> What the task asks
Output only the lines from the line holding "Task: Click the help icon beside Popup Push" through the close of the records, exactly as they appear, with all pictures omitted.

○ ○ ○

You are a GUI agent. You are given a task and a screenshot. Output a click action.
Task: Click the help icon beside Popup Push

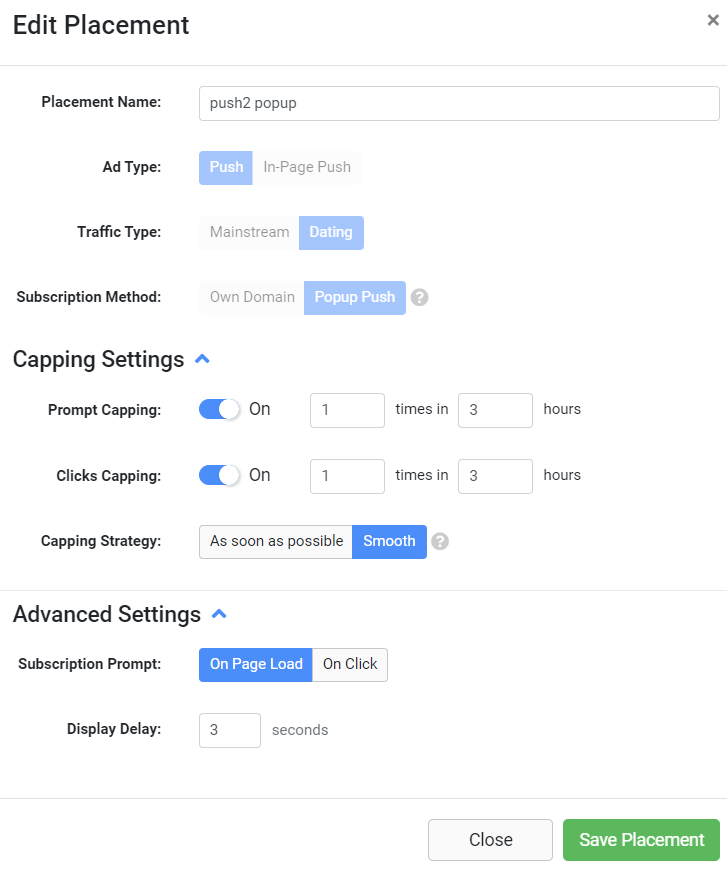(420, 297)
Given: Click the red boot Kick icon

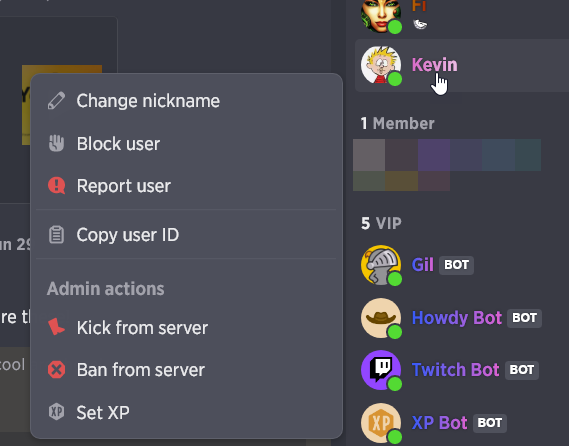Looking at the screenshot, I should click(56, 327).
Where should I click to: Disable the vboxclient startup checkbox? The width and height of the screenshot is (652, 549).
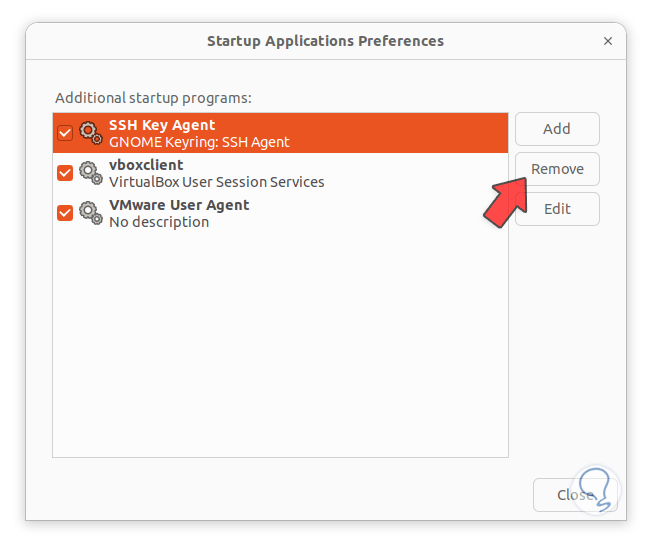[65, 173]
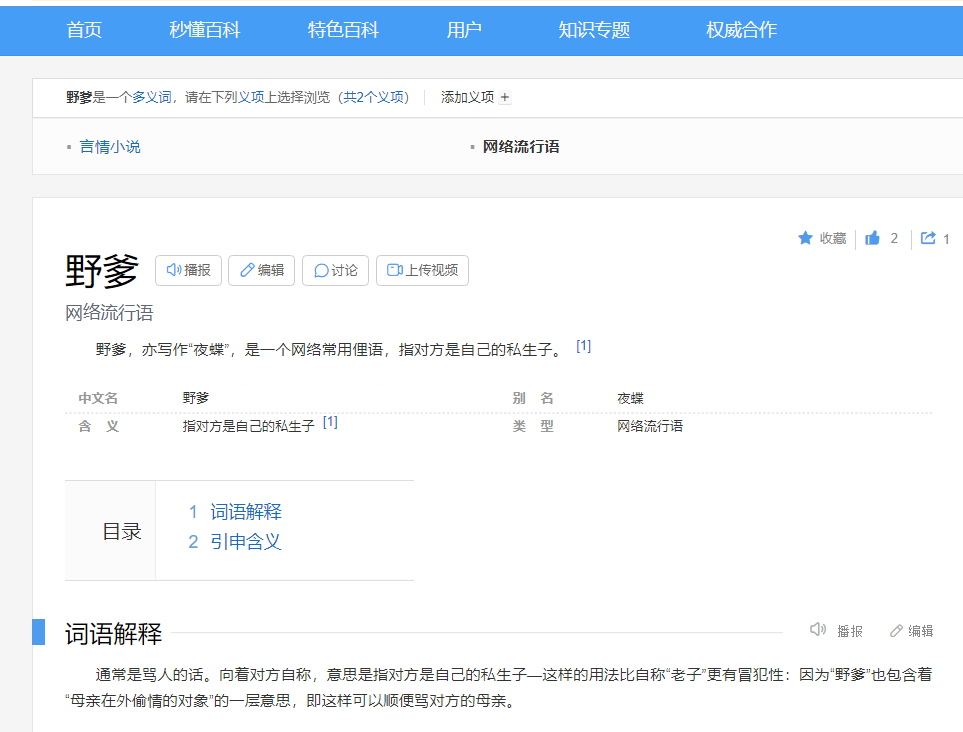Viewport: 963px width, 732px height.
Task: Click the star icon to favorite entry
Action: tap(805, 238)
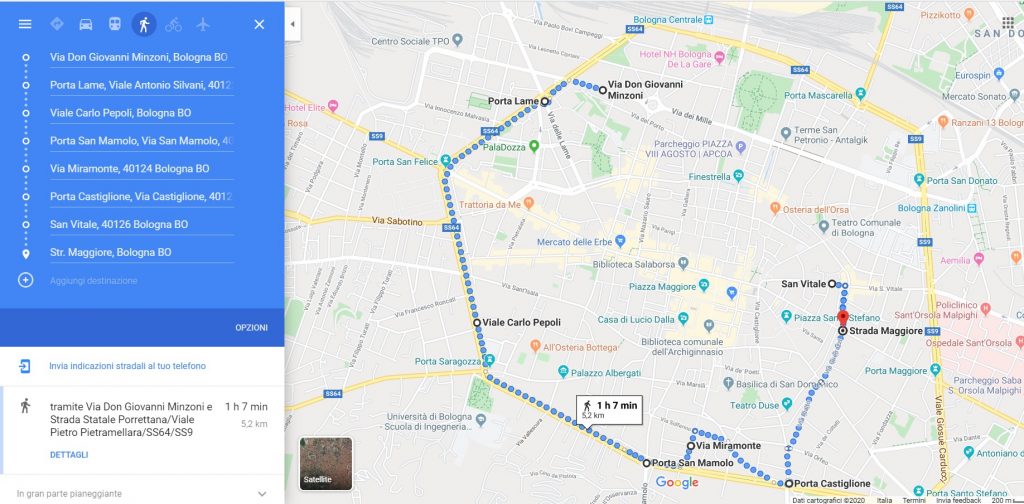Edit the Porta Lame waypoint field
Screen dimensions: 1024x504
pos(142,85)
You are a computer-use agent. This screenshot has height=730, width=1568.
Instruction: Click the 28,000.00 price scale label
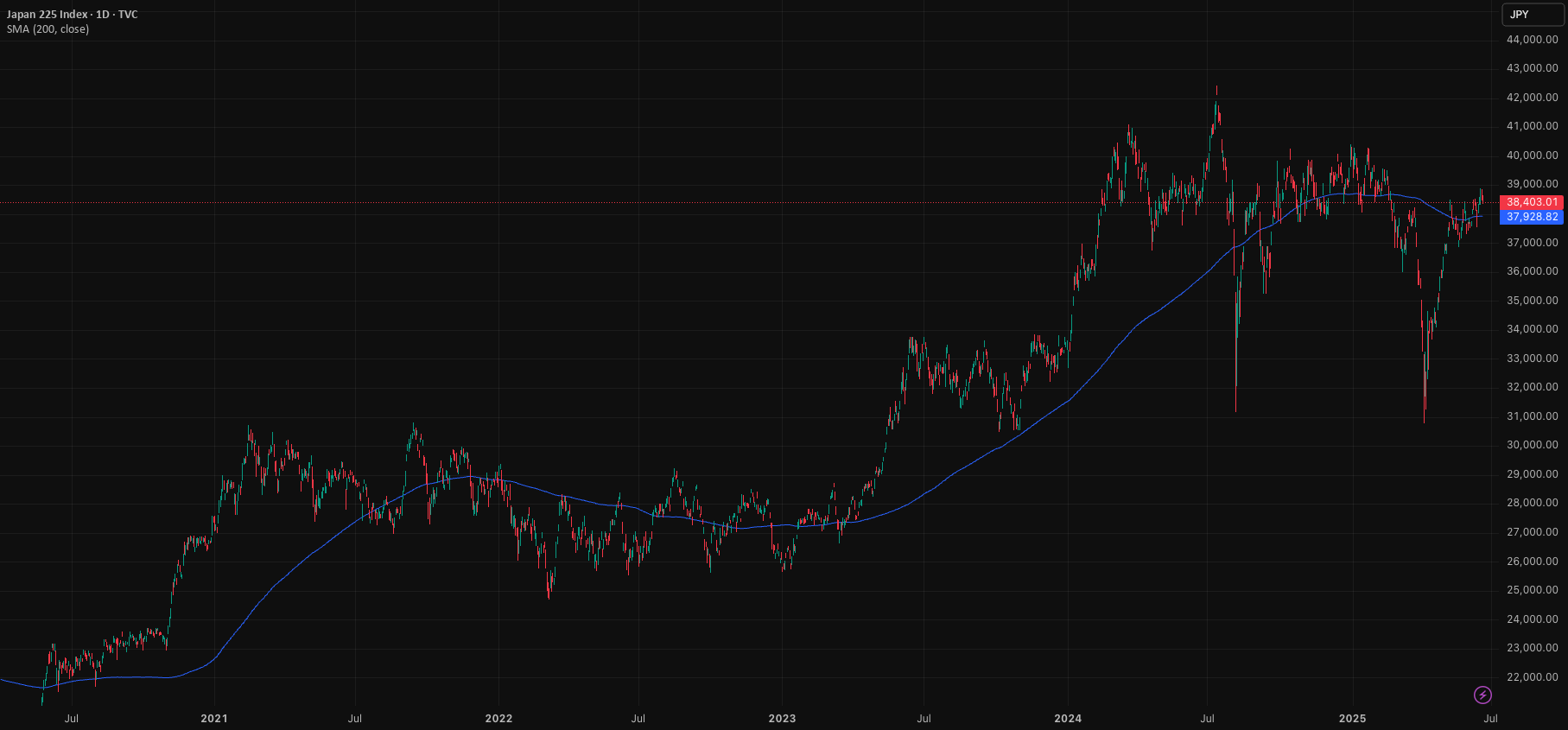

○ ○ ○

> Answer box
Task: Click the help icon beside Popup Push

(420, 297)
Given: Click the red boot Kick icon

Looking at the screenshot, I should click(56, 327).
Where should I click to: Disable the vboxclient startup checkbox? The width and height of the screenshot is (652, 549).
[65, 173]
Viewport: 963px width, 732px height.
Task: Click the star icon to favorite entry
Action: tap(805, 238)
Edit the Porta Lame waypoint field
Screen dimensions: 1024x504
pos(142,85)
You are a computer-use agent. This screenshot has height=730, width=1568.
Instruction: Click the 28,000.00 price scale label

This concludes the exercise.